Lo rincontrammo nel 1999, quando scese in campo contro l’aggressione NATO alla Jugoslavia e aiutò la causa antimperialista con brevi scritti polemici di rara efficacia.

Nell’estate dell’anno 2000 fu così nostro ospite al Campo Antimperialista di Assisi, di cui fu uno dei protagonisti. Partecipò a tutti i Campi successivi, fino a quello del 2004, come sostenne ogni passo della straordinaria esperienza antimperialista di quegli anni, passando per la prova del fuoco dell’appoggio alla Resistenza irachena (2003-2005).

Preve non diventò tuttavia un esponente del Campo, come noi, malgrado le dicerie in senso contrario, non diventammo “previani”. La più sincera comunanza nelle battaglie antimperialiste, che Costanzo abbracciò in modo coraggioso e indomito, non ci permetteva di accogliere tutti gli aspetti e le conseguenze del suo prolifico quanto aporetico pensiero.

Non condividemmo la tesi che la globalizzazione fosse andata fino al punto di conformare un sistema sociale post-capitalista; non condividemmo il suo cupio dissolvi della teoria marxista, né la furia iconoclastica contro quello che luì chiamava “comunismo storico novecentesco”. Non accettammo l’idea che fosse morta per sempre la “dicotomia destra-sinistra”. Abbiamo infine criticato la sua adesione ad un certo “geopoliticismo metafisico”, che lo ha condotto alla condanna delle sommosse popolari arabe dell’inverno-primavera del 2010-11.

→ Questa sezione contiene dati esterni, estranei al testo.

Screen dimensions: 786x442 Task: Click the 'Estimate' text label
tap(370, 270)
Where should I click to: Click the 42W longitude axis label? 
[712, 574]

Rifiutammo sempre, tuttavia, con tenacia, la vergognosa condanna all’ostracismo che Costanzo dovette subire da parte non solo degli intellettuali della sinistra sistemica ma pure di quella “radicale”, che in quanto a profondità di pensiero non gli arrivano nemmeno alle ginocchia. Fino alla fine abbiamo mantenuto con lui rapporti di amicizia e sincera solidarietà, fondati sulla reciproca stima, quella di chi resta irriducibilmente nemico dello stato di cose presente, di chi non negozia la propria indipendenza dal potere; rapporti diradatisi negli ultimi mesi, ma solo a causa del suo stato di salute.

Avremmo voluto esserti accanto compagno Costanzo, farti sentire la nostra vicinanza. La distanza non ce lo ha permesso. Ti saremo vicini custodendo la tua memoria, nella lotta per quel mondo nuovo che non hai mai smesso di pensare e di desiderare.

Oggi la peccaminosità è compiuta e forse ci sono le precondizioni sociali perché una nuova forma di coscienza possa nascere. Io non la vedrò sicuramente, ma è molto possibile che le persone che hanno oggi venti o trent’anni non soltanto la vedano, ma ne siano anche protagoniste!